The Esplanade run was preceded by several community concerts at Bethel AME Church and Arlington Street Church, as well as at Mozart Park in Jamaica Plain. These concerts further emphasize the series’ mission to make world-class music accessible to communities all over Boston.
Boston Landmarks Orchestra’s roots will be in American music this season, highlighting how diverse voices have converged here to create some of the most memorable musical scores in the canon. On Aug. 4, audiences will be taken on a journey through the Black experience in America, traveling on the sheet music of spirituals, blues, R&B, jazz and the Harlem Renaissance. On Aug. 25, the powerful sounds of composer Omar Thomas’ “Come Sunday” will waft across the park. The composition illustrates the central role of the Hammond organ in the Black church.
Notes from Brazil, Mexico and Venezuela also will make appearances, as well as classics like Beethoven’s ground-shaking “Symphony No. 5.”
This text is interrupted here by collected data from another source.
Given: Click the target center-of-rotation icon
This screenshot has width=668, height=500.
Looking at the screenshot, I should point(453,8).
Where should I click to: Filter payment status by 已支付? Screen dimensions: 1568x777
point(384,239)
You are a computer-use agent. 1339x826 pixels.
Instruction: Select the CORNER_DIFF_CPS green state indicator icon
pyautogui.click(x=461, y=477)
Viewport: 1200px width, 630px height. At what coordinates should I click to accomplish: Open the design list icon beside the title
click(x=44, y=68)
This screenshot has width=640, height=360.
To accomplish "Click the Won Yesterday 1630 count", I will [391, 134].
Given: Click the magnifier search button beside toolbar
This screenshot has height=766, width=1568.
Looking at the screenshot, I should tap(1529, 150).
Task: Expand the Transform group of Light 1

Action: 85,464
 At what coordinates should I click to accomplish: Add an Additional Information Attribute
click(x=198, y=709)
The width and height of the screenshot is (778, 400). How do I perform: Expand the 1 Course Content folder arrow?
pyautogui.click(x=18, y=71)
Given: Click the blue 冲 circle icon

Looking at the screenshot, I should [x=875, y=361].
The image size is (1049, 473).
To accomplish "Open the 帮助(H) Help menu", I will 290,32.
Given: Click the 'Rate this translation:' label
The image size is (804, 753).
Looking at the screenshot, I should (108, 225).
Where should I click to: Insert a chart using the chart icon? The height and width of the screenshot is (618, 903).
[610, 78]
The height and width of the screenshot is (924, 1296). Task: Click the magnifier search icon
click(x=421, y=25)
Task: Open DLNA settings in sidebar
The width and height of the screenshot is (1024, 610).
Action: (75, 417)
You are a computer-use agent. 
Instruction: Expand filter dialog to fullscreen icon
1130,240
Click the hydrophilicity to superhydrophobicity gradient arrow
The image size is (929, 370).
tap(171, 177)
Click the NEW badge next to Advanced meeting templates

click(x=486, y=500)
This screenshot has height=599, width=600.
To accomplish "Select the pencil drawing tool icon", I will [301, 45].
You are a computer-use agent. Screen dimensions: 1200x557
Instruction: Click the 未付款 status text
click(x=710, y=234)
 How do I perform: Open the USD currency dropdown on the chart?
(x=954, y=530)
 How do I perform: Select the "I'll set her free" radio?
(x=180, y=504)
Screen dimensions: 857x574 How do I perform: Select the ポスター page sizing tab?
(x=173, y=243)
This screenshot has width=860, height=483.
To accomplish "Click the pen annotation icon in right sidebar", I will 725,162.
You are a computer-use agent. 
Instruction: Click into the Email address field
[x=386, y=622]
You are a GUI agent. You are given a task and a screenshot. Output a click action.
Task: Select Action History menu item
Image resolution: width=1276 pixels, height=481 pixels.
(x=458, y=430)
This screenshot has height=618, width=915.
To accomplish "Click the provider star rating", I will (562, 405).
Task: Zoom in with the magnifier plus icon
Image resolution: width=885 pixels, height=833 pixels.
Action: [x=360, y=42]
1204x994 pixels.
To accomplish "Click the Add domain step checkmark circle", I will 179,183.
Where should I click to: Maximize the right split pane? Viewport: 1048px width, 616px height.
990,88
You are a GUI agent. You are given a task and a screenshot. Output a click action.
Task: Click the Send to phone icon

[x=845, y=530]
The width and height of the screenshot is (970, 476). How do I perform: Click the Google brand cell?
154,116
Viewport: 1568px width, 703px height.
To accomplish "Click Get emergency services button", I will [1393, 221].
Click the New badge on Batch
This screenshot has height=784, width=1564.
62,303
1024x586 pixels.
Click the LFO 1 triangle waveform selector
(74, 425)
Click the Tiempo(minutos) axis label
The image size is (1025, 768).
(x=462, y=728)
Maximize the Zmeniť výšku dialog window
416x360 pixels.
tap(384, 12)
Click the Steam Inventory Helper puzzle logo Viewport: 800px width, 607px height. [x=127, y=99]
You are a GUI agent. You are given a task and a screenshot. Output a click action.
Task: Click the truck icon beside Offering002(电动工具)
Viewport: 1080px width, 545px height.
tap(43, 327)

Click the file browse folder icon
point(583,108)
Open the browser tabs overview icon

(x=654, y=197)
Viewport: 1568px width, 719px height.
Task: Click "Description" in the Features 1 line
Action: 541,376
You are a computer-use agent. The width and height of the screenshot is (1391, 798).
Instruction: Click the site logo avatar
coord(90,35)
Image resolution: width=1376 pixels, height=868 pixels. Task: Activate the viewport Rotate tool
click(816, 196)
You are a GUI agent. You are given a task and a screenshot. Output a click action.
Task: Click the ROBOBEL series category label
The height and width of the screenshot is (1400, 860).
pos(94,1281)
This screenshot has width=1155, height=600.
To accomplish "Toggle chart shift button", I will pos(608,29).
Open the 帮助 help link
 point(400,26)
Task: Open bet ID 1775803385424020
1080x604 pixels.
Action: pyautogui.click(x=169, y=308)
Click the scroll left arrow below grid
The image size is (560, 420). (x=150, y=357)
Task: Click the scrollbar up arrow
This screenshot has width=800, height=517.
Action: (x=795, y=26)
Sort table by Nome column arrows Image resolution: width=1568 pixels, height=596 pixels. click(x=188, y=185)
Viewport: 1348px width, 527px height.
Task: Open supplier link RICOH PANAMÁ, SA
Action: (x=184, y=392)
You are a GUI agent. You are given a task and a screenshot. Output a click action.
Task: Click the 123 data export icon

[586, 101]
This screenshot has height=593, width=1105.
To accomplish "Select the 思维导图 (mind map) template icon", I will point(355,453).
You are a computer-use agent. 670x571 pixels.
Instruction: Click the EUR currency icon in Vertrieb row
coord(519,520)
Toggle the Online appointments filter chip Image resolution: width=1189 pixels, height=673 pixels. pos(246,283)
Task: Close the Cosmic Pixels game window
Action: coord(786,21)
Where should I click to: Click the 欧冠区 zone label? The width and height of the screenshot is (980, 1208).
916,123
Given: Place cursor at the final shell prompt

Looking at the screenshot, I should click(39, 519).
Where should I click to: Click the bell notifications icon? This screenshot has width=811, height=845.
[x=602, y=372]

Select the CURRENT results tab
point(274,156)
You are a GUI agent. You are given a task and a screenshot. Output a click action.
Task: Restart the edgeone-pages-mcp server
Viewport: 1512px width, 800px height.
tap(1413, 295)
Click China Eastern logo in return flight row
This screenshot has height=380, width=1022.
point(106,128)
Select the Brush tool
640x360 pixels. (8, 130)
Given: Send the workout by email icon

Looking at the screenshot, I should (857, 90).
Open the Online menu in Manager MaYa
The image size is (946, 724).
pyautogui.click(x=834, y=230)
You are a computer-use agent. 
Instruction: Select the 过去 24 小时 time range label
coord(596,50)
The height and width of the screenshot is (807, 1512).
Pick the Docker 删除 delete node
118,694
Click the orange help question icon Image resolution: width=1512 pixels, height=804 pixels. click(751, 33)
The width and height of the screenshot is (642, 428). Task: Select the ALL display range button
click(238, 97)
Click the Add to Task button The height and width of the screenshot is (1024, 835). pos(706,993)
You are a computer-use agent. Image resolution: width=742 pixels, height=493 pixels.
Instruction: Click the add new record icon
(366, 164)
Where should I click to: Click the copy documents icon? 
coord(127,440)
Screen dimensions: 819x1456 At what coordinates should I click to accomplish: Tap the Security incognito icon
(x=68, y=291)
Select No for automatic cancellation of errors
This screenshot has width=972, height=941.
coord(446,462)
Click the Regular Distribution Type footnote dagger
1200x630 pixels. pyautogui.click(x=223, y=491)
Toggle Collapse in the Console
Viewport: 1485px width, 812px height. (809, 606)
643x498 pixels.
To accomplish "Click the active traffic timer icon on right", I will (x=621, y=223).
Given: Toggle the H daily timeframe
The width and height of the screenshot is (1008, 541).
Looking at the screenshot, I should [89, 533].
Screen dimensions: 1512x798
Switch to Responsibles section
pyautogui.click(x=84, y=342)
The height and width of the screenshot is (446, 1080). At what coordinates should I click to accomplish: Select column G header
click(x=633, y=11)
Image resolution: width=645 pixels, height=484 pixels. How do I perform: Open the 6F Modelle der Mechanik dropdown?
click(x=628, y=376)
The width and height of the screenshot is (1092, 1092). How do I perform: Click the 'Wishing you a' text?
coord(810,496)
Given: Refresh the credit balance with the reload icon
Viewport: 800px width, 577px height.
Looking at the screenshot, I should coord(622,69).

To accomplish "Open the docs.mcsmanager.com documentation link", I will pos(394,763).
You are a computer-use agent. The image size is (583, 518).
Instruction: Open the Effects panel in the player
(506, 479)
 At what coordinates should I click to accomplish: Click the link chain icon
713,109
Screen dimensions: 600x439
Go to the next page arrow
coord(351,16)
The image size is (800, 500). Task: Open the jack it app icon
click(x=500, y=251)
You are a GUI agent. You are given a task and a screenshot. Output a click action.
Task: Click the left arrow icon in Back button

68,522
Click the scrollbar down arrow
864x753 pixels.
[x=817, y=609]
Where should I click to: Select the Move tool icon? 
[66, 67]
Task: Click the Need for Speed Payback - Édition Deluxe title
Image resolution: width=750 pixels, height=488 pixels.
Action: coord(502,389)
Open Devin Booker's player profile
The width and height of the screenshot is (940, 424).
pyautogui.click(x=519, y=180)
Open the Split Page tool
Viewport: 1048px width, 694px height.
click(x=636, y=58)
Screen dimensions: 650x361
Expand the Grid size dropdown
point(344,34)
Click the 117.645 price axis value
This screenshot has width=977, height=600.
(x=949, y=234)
This year’s offerings go above and beyond beautiful musical performances. On Aug. 11, choreographer Peter DiMuro, artistic director of Peter DiMuro / Public Displays of Motion (PDM), brings his piece “Postcards From the Front” to the stage as part of the “Music & Healing” performance. This moving multimedia piece pairs footage of workers on the front lines of the COVID-19 pandemic with movement responses from PDM collaborators. Each “postcard” offers words of wisdom from invited guests, medical workers, teachers, bartenders and others who have been affected significantly by the pandemic.
During the final concert on Sept. 1, audiences can enjoy a world premiere of a commissioned piece, “A Walk in Her Shoes” by composer and Berklee College of Music professor Francine Trester. The performance explores the stories of powerful female figures on Boston’s Women’s Heritage Trail.
Music Director Wilkins says, “We can’t wait for our season to start. It will be a mix of well-loved classics and the kind of discoveries that help us aspire to be a voice for the whole community.”